Sadece
gazete haberlerinden ve köşe yazılarındaki yorumlardan yurttaki ve dünyadaki tüm olayların gerçek nedenlerini anlamanız pek mümkün değildir.
Olsa olsa hemen her olayda taraf konumuna girersiniz ve olayın aktörleri hakkında pek adil olmayan kararlara varırsınız.

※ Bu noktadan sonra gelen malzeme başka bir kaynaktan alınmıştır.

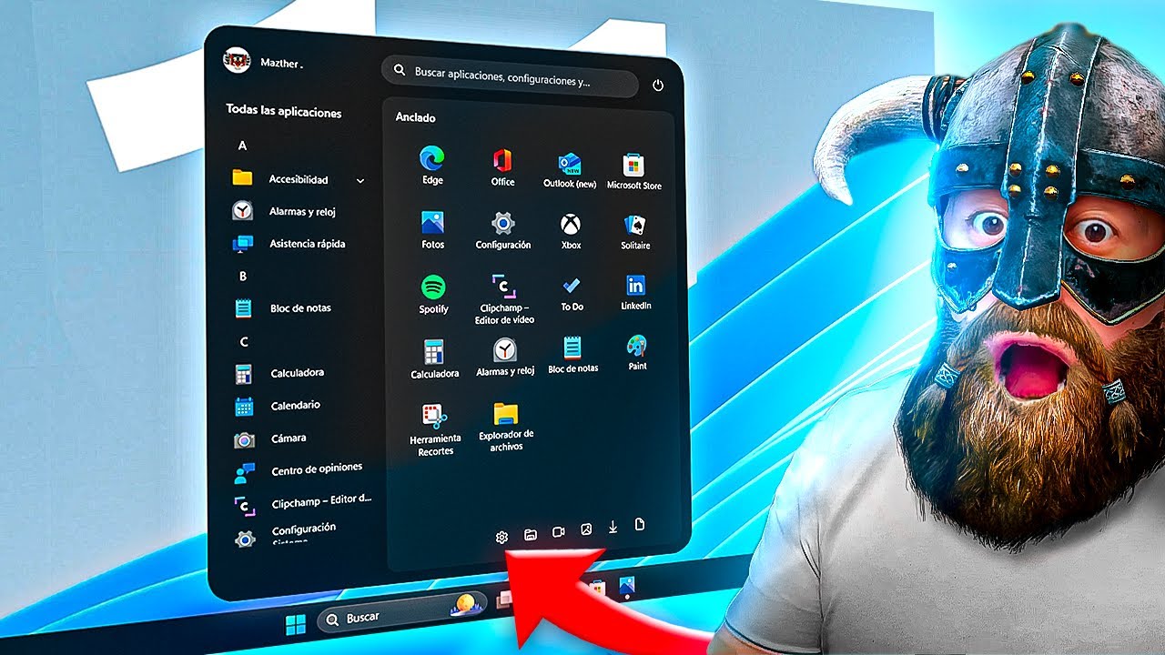Screen dimensions: 1165x655
Task: Open LinkedIn pinned app
Action: 636,293
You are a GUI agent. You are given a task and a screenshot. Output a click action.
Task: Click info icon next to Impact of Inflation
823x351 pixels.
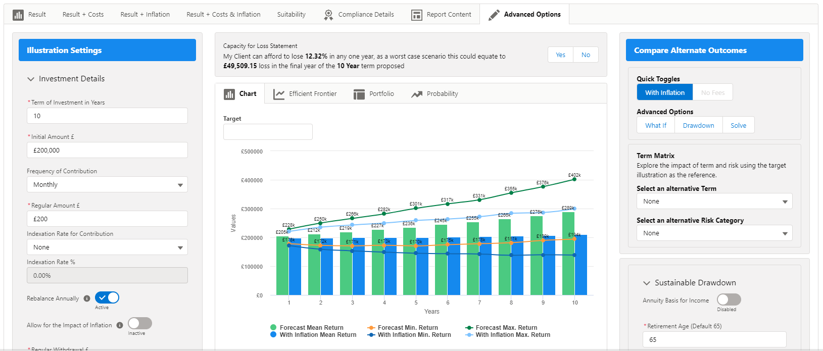click(x=120, y=325)
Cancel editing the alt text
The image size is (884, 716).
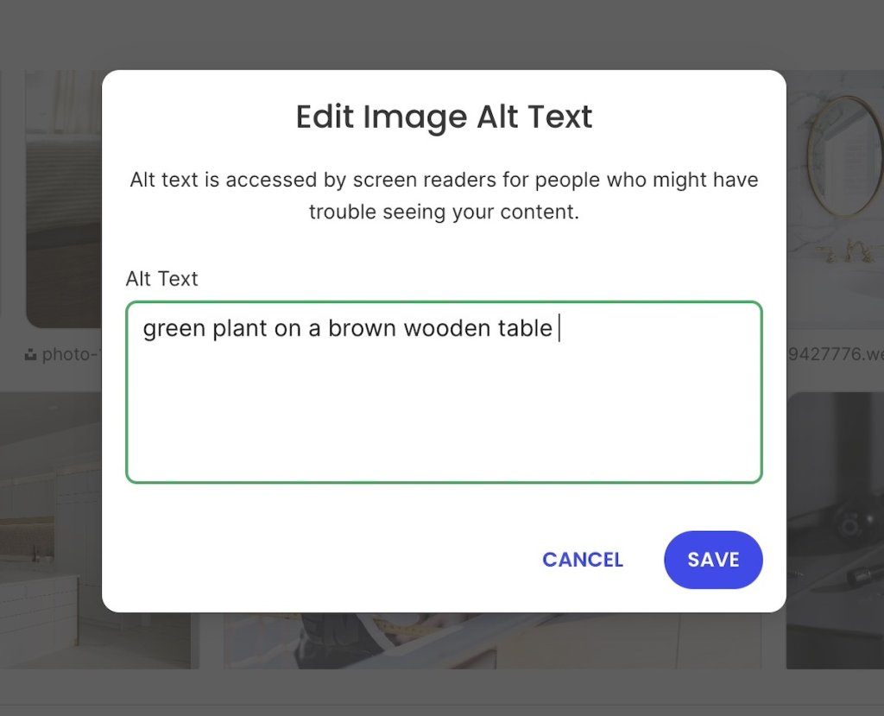click(583, 560)
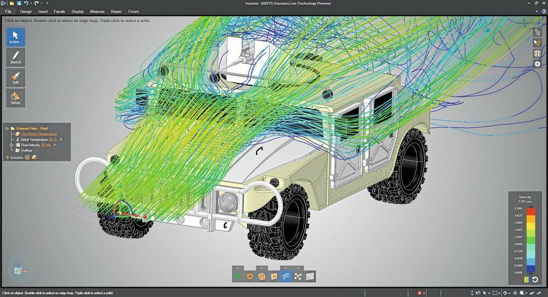
Task: Open the legend color scheme picker
Action: (x=526, y=279)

Bir de zaten tutkularınız ve saplantılarınız varsa, kararlarınız zaten ön yargılara dayalıdır.
Eğer
Fenerbahçe taraftarı iseniz, Aziz Yıldırım'ın merkezinde bulunduğu gelişmelerde Fenerbahçe düşmanlığına dayalı bir
komplo vardır.
O anda "Futbolda
şike" olayının özü sizin için pek önemli değildir.
Ya da
CHP oydaşı iseniz TBMM'yi boykot etme kararının sorumlusu iktidardaki AK Parti'dir.
CHP'nin daha önceki
Anayasa değişikliği çalışmalarını da neden boykot ettiğini veya
Ergenekon sanıklarını neden
aday listelerine yerleştirdiğini sorgulamaya gerek görmezsiniz.
Global ön yargılar
Global sorunlara ilişkin kesinleşmiş ön yargılarınız olduğunda da, Kaddafi'nin yaptıklarını değerlendirmek yerine "Siyonizm"in veya "
Amerikan emperyalizmi" nin
Libya olaylarındaki parmağını aramayı yeğ tutarsınız.
Oysa yurttaki ve dünyadaki olaylar karmaşık içeriklere sahiptir.
Bir gazete haberindeki yahut bir günlük yorumdaki içerik, olayları bütün boyutları ile anlamamıza yetmez.
Zaten bu nedenle gazetecilerin "
Tarih" i değil "Tarihin taslağı"nı yazdıkları söylenir.
Nadir Nadi anılarında Cumhuriyet'in
Viyana muhabiriyken 2'nci Dünya Savaşı'nın başlamasını yani Almanya'nın Polonya'ya saldırmasını nasıl atladığını anlatırken "Çünkü o gece Viyana Senfoni Orkestrasının konserindeydim" der.
Tarihi ıskalamak
Buna benzer bir anekdotu da Kemal Tahir'den duymuştum.
Balkan Savaşı'nda yurtları Bulgarlar tarafından zaptedilen Türk
köylüsü İstanbul'a göçtüğünde, gazeteciler "Bulgar nasıl aldı sizin yöreleri" diye sormuşlar ona...
Köylü "Bilemiyorum, ben o gün şehre, pazara gitmiştim" demiş.
Osmanlı'nın bitişinin ön işareti olan Balkan Savaşı yenilgisini, pazara gittiği için atlamış yani.
Gerçekten çok karmaşık boyutları olan ve bazıları tarihin yönünü etkileyecek olayların bir güncel haberde veya yorumda anlatılmasını, Beethoven'in bir konçertosunun kavalla çalınması çabasına benzetenler vardır.
Acele yargılar
Bu haber ve yorumlara dayalı olarak kitlelerin "Bu haklı- Bu haksız" benzeri yargılara varmaları ve daha da ötesi sokaklara dökülüp
eylem koymaları gerçekten yanlıştır.
Saplantılı taraftar olmak, ön yargılarla olaylara bakmak, bir yanlı haberin veya yorumun güdümünde nefret üretmek, toplumsal bir hastalıktır.
Ne yazık ki bu hastalığın en fazla etkili olduğu bir coğrafyadayız.
Bereket bu coğrafya için istisnai bir durum olan çok partili demokrasimiz var.
Eksiklere ve aksaklıklara rağmen temel hak ve özgürlükler, çok seslilik, hukukun üstünlüğü ve şeffaflık gibi olgular, siyasal yaşamımızın yükselen değerleri.
Bu ortamda insanların olaylara daha sağlıklı bakabilmesi için sayısız imkan vardır.
Kendimiz tarihin taslağındaki boşluklara göre değil gerçek tarih boyutundaki gerçeklere göre şartlandırmayı denememiz daha doğru değil midir?